How to do a transceiver trailhead test
Posted on November 27th, 2012 by edge | 0 Comments
If you’ve been reading any of our Tracker propaganda, you’ve probably seen, ad nauseum, our mantra “always do a trailhead test.” We don’t just say this to absolve ourselves of liability or to meet some European standard. Doing a real, live trailhead test is much more reliable than plugging your beacon into a “diagnostics” device at your retailer–and, more important, it’s a great way to make sure your touring partner actually knows how to turn their beacon on and search with it.

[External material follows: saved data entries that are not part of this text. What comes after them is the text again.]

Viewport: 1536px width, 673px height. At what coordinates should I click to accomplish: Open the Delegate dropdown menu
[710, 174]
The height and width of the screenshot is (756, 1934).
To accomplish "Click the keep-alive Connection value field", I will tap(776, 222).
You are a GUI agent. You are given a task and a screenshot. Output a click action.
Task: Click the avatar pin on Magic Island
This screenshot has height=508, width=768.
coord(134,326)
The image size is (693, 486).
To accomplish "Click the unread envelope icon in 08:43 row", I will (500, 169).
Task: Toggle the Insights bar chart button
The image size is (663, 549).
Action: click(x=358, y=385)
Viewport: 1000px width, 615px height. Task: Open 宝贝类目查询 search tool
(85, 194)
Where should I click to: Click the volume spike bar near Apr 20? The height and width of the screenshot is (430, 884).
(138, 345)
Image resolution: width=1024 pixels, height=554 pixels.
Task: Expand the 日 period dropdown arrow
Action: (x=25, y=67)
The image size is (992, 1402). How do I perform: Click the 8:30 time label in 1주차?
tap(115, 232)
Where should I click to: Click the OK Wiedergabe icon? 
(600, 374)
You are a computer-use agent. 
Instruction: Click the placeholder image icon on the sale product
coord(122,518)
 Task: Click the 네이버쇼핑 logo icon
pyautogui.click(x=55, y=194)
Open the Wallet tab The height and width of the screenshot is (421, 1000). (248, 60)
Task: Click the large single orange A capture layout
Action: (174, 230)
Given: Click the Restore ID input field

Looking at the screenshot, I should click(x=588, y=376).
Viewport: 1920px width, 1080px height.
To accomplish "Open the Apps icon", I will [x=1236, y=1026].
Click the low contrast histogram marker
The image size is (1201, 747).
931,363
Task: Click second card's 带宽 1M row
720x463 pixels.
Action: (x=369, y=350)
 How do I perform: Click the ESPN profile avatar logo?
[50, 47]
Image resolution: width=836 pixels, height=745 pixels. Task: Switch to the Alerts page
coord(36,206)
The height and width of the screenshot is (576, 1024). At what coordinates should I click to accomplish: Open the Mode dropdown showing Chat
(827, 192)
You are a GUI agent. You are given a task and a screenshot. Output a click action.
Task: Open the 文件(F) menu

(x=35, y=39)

Usually, when things go wrong with beacons, it has to do with the batteries, the switches, or (most often) the user. That’s what you need to test at the trailhead, in that order. The folks at AIARE (American Institute of Avalanche Research and Education) have just put a video together that explains how to do a proper avalanche beacon trailhead test:
Note how the leader is secretly checking out how confident his partners are with their beacons. If one of them fumbles around trying to turn their beacon on or going into search mode, that’s a red flag that they’re not honed. Time to take a few minutes for practice. Once he’s convinced they all have batteries and beacon skills, note how he stomps out ahead to check their signal. It’s always best to give at least 20 meters of distance when doing this part of the transceiver test. If a beacon isn’t transmitting properly, then it’s much easier to detect from a distance than from just a few feet away (the signal strength from an avalanche transceiver drops very quickly within a matter of just a few meters).
One other key point: if you’re the leader, always go back to transmit mode after you’ve checked your partners’ signals! This is a common mistake–and is why the Tracker gives you an alarm every 10 minutes if you’re in search mode (it won’t revert to transmit mode at that time unless you chose this option when you turned it on).
This time of year it’s especially important to do that trailhead beacon test: there’s a very good chance that someone in your group left their batteries in their beacon over the summer and drained them. Oh yeah, always do your trailhead test near the car: you might need to go back into the trunk for another beacon or a fresh set of batteries.